Previous research has focused on white upper class research subjects.The participants in this latest study were observed for between five and 12 years.
Courtesy of AFP (Agence France-Presse)- an international news agency headquartered in Paris.The oldest news agency in the world and one of the largest.
By Alex Omari
Media across the globe has been on tabs regarding a recent study that was conducted, suggesting that women who use hormonal contraceptives (injectables), are at an increased risk of becoming infected with HIV and transmitting HIV to partners and others. The big questions that begs is ” is there is enough justifiable evidence available to change our messaging to women about hormonal contraceptives” Hormonal injectables i.e Depo-Provera,Noristat contain only progesterone hormone and are administered once every three and two months respectively.
Study Results The study found that HIV-negative women in Eastern and Southern Africa who used Depo-Provera were two times more likely to become infected with HIV, compared to women who did not use Depo-Provera. The study also found that HIV-positive women who used Depo-Provera were two times more likely to pass HIV on to their partners.
Increased risk of HIV transmission through Hormones Laboratory results suggested that progesterone can cause changes to the vaginal lining, which may increase a woman’s susceptibility to HIV infection. In other words, progesterone can decrease the thickness of the vaginal lining, making it easier for HIV to cross the lining and enter the bloodstream. Research also shows that progesterone can increase the amount of virus (or viral load) in the vaginal fluid of women living with HIV. This may explain why women living with HIV who use hormonal contraceptives appear more likely to transmit HIV to others.
Contradictory Results Although this recent study—and others—suggests that hormonal contraceptives increase the risk of HIV transmission, other studies have found that hormonal contraceptives did not increase the risk of HIV infection. Of those studying Depo-Provera, five studies suggest that it increases the risk of HIV infection among HIV-negative women, while seven others did not. Of the studies looking at birth control pills, only two have suggested that birth control pills increase the risk of HIV infection, while 10 others have not.

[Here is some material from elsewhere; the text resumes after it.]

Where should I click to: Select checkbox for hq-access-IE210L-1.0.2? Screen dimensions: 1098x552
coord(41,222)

The recently completed study was the first to suggest that Depo-Provera may increase the risk of an HIV-positive woman transmitting HIV to her partner(s).

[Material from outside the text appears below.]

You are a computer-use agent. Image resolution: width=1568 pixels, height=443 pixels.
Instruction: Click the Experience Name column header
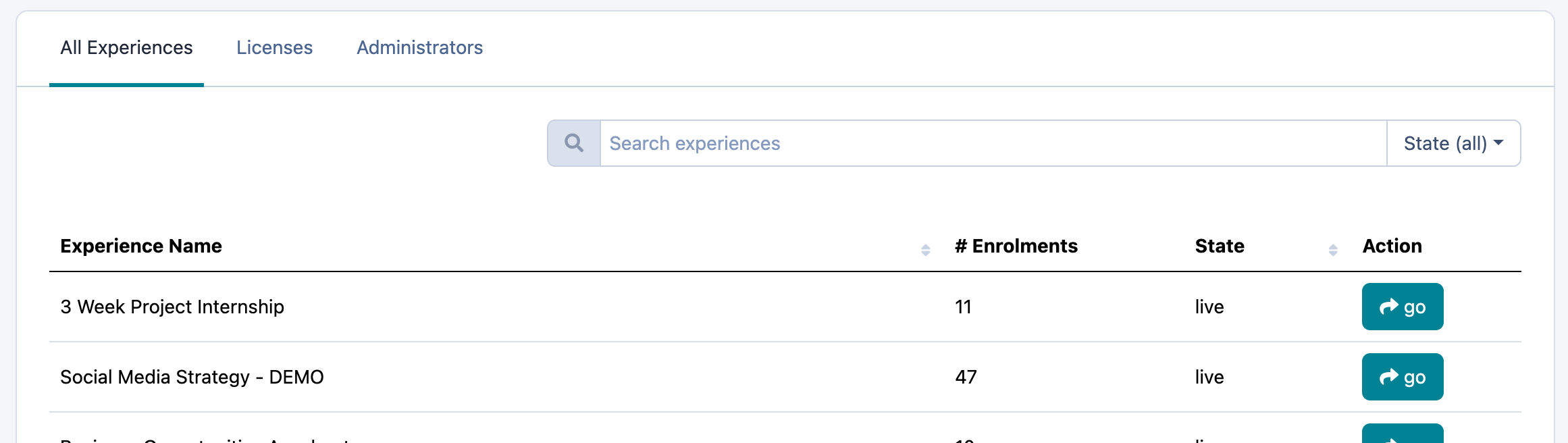141,246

Difficult to make any conclusions The conflicting evidence makes it difficult to come to definite conclusions about the relationship between using hormonal contraceptives and an increased risk of becoming infected with HIV and transmitting HIV to others. Further, none of the completed studies were randomized controlled trials (RCTs), which means that it is difficult to know for sure whether or not hormonal contraceptives increased the risk of transmission among women. For example, women using hormonal contraceptives may be more likely to share characteristics that put them at a higher risk of becoming infected with HIV or transmitting HIV, such as having more sexual partners or using fewer condoms. Also, most of the completed studies did not confirm whether women who reported using hormonal contraceptives actually used them.

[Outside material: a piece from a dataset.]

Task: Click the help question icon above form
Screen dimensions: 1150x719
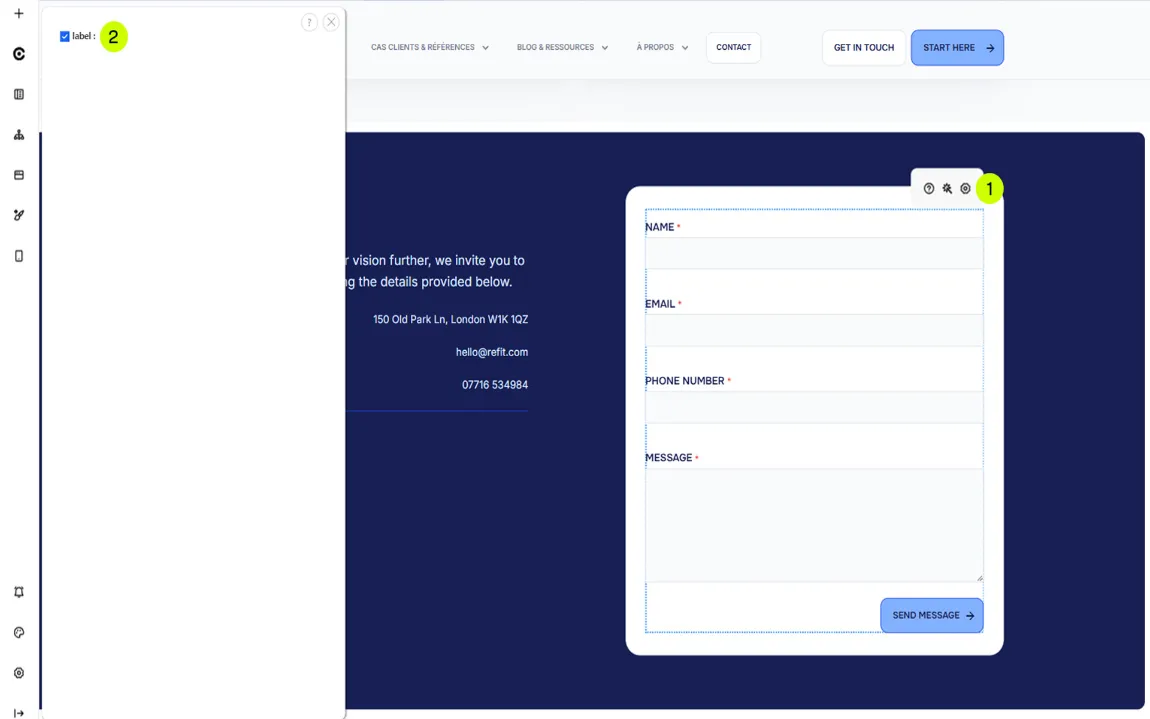Action: [929, 188]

The verdict The evidence investigating the link between hormonal contraceptives and HIV transmission is inconsistent and limited. Consequently, the question of whether hormonal contraceptives increase the risk of HIV transmission remains unanswered and may require further research. Women using contraceptives to reduce their chances of becoming pregnant may want to consider the use of condoms to reduce the risk of becoming infected with HIV or STIs (or transmitting HIV if they are HIV-positive).